[EXERCISE INPUT Boundary: Start]
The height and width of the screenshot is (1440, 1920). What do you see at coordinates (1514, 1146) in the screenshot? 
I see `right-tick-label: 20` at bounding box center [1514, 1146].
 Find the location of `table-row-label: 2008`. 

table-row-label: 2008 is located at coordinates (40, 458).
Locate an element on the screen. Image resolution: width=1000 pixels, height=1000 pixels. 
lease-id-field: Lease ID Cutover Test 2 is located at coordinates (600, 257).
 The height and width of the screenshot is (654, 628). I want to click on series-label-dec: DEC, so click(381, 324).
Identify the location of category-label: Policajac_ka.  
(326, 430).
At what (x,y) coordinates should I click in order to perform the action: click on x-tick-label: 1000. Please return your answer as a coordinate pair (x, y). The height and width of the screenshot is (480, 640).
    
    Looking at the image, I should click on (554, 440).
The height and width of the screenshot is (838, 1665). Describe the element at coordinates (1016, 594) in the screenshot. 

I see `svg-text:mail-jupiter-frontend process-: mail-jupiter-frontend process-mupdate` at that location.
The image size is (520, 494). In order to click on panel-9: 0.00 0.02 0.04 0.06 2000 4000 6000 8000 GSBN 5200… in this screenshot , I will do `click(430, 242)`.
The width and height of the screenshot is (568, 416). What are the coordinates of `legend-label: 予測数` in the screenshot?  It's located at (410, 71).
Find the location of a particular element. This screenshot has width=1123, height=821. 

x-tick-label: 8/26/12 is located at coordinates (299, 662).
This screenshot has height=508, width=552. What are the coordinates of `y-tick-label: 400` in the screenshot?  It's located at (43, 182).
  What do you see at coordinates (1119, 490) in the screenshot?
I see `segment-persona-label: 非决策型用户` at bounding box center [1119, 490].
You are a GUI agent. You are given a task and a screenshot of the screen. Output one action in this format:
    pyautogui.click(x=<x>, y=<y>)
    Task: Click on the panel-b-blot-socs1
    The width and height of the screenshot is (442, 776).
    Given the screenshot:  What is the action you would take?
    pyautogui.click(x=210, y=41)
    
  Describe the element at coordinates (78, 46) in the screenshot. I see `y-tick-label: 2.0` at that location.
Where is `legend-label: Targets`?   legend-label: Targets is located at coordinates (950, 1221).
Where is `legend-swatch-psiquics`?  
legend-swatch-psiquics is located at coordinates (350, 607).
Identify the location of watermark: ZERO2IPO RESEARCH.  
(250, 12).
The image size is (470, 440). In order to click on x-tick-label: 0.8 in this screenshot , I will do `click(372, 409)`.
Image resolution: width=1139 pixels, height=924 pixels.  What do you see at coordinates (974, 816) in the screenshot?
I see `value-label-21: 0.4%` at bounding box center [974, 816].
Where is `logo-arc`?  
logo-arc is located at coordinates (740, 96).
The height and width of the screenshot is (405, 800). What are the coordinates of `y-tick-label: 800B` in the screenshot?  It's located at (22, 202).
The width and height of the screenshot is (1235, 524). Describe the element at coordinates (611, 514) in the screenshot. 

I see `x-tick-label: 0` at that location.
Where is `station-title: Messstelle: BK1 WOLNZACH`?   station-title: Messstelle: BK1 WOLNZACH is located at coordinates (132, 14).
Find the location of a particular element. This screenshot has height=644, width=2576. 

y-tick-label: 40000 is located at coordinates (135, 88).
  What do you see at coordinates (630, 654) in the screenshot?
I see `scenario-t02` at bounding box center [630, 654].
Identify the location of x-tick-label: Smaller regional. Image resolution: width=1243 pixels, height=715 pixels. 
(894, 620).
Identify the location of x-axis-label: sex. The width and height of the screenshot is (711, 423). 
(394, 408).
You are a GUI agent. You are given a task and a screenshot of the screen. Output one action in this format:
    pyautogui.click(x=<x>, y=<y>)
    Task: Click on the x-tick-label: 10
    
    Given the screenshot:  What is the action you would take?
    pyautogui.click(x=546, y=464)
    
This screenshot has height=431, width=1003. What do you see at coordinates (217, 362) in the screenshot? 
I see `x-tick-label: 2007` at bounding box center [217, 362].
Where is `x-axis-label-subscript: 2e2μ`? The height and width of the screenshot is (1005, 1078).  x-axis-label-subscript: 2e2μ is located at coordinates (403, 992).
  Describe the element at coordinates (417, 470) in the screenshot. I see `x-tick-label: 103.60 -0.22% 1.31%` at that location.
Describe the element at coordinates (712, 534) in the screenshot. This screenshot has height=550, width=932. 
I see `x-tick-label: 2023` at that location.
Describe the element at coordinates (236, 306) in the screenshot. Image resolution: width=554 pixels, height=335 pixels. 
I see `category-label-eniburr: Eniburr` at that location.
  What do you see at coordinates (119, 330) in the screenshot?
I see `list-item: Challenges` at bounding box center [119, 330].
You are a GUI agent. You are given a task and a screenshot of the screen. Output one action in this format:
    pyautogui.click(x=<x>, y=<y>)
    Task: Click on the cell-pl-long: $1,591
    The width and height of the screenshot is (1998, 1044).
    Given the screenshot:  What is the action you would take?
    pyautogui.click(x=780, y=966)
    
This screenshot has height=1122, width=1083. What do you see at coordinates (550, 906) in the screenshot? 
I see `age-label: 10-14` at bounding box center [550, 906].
[EXERCISE INPUT Boundary: End]
PROBLEM TO WORK ON:
Extract all of the data above and reproduce every line word for word.

SOLUTION BELOW:
The height and width of the screenshot is (1440, 1920). What do you see at coordinates (1514, 1146) in the screenshot? 
I see `right-tick-label: 20` at bounding box center [1514, 1146].
 Find the location of `table-row-label: 2008`. 

table-row-label: 2008 is located at coordinates (40, 458).
Locate an element on the screen. Image resolution: width=1000 pixels, height=1000 pixels. 
lease-id-field: Lease ID Cutover Test 2 is located at coordinates (600, 257).
 The height and width of the screenshot is (654, 628). I want to click on series-label-dec: DEC, so click(381, 324).
Identify the location of category-label: Policajac_ka.  
(326, 430).
At what (x,y) coordinates should I click in order to perform the action: click on x-tick-label: 1000. Please return your answer as a coordinate pair (x, y). The height and width of the screenshot is (480, 640).
    
    Looking at the image, I should click on (554, 440).
The height and width of the screenshot is (838, 1665). Describe the element at coordinates (1016, 594) in the screenshot. 

I see `svg-text:mail-jupiter-frontend process-: mail-jupiter-frontend process-mupdate` at that location.
The image size is (520, 494). In order to click on panel-9: 0.00 0.02 0.04 0.06 2000 4000 6000 8000 GSBN 5200… in this screenshot , I will do `click(430, 242)`.
The width and height of the screenshot is (568, 416). What are the coordinates of `legend-label: 予測数` in the screenshot?  It's located at (410, 71).
Find the location of a particular element. This screenshot has width=1123, height=821. 

x-tick-label: 8/26/12 is located at coordinates (299, 662).
This screenshot has height=508, width=552. What are the coordinates of `y-tick-label: 400` in the screenshot?  It's located at (43, 182).
  What do you see at coordinates (1119, 490) in the screenshot?
I see `segment-persona-label: 非决策型用户` at bounding box center [1119, 490].
You are a GUI agent. You are given a task and a screenshot of the screen. Output one action in this format:
    pyautogui.click(x=<x>, y=<y>)
    Task: Click on the panel-b-blot-socs1
    The width and height of the screenshot is (442, 776).
    Given the screenshot:  What is the action you would take?
    pyautogui.click(x=210, y=41)
    
  Describe the element at coordinates (78, 46) in the screenshot. I see `y-tick-label: 2.0` at that location.
Where is `legend-label: Targets`?   legend-label: Targets is located at coordinates (950, 1221).
Where is `legend-swatch-psiquics`?  
legend-swatch-psiquics is located at coordinates (350, 607).
Identify the location of watermark: ZERO2IPO RESEARCH.  
(250, 12).
The image size is (470, 440). In order to click on x-tick-label: 0.8 in this screenshot , I will do `click(372, 409)`.
Image resolution: width=1139 pixels, height=924 pixels.  What do you see at coordinates (974, 816) in the screenshot?
I see `value-label-21: 0.4%` at bounding box center [974, 816].
Where is `logo-arc`?  
logo-arc is located at coordinates (740, 96).
The height and width of the screenshot is (405, 800). What are the coordinates of `y-tick-label: 800B` in the screenshot?  It's located at (22, 202).
The width and height of the screenshot is (1235, 524). Describe the element at coordinates (611, 514) in the screenshot. 

I see `x-tick-label: 0` at that location.
Where is `station-title: Messstelle: BK1 WOLNZACH`?   station-title: Messstelle: BK1 WOLNZACH is located at coordinates (132, 14).
Find the location of a particular element. This screenshot has height=644, width=2576. 

y-tick-label: 40000 is located at coordinates (135, 88).
  What do you see at coordinates (630, 654) in the screenshot?
I see `scenario-t02` at bounding box center [630, 654].
Identify the location of x-tick-label: Smaller regional. Image resolution: width=1243 pixels, height=715 pixels. 
(894, 620).
Identify the location of x-axis-label: sex. The width and height of the screenshot is (711, 423). 
(394, 408).
You are a GUI agent. You are given a task and a screenshot of the screen. Output one action in this format:
    pyautogui.click(x=<x>, y=<y>)
    Task: Click on the x-tick-label: 10
    
    Given the screenshot:  What is the action you would take?
    pyautogui.click(x=546, y=464)
    
This screenshot has height=431, width=1003. What do you see at coordinates (217, 362) in the screenshot? 
I see `x-tick-label: 2007` at bounding box center [217, 362].
Where is `x-axis-label-subscript: 2e2μ`? The height and width of the screenshot is (1005, 1078).  x-axis-label-subscript: 2e2μ is located at coordinates (403, 992).
  Describe the element at coordinates (417, 470) in the screenshot. I see `x-tick-label: 103.60 -0.22% 1.31%` at that location.
Describe the element at coordinates (712, 534) in the screenshot. This screenshot has height=550, width=932. 
I see `x-tick-label: 2023` at that location.
Describe the element at coordinates (236, 306) in the screenshot. Image resolution: width=554 pixels, height=335 pixels. 
I see `category-label-eniburr: Eniburr` at that location.
  What do you see at coordinates (119, 330) in the screenshot?
I see `list-item: Challenges` at bounding box center [119, 330].
You are a GUI agent. You are given a task and a screenshot of the screen. Output one action in this format:
    pyautogui.click(x=<x>, y=<y>)
    Task: Click on the cell-pl-long: $1,591
    The width and height of the screenshot is (1998, 1044).
    Given the screenshot:  What is the action you would take?
    pyautogui.click(x=780, y=966)
    
This screenshot has height=1122, width=1083. What do you see at coordinates (550, 906) in the screenshot? 
I see `age-label: 10-14` at bounding box center [550, 906].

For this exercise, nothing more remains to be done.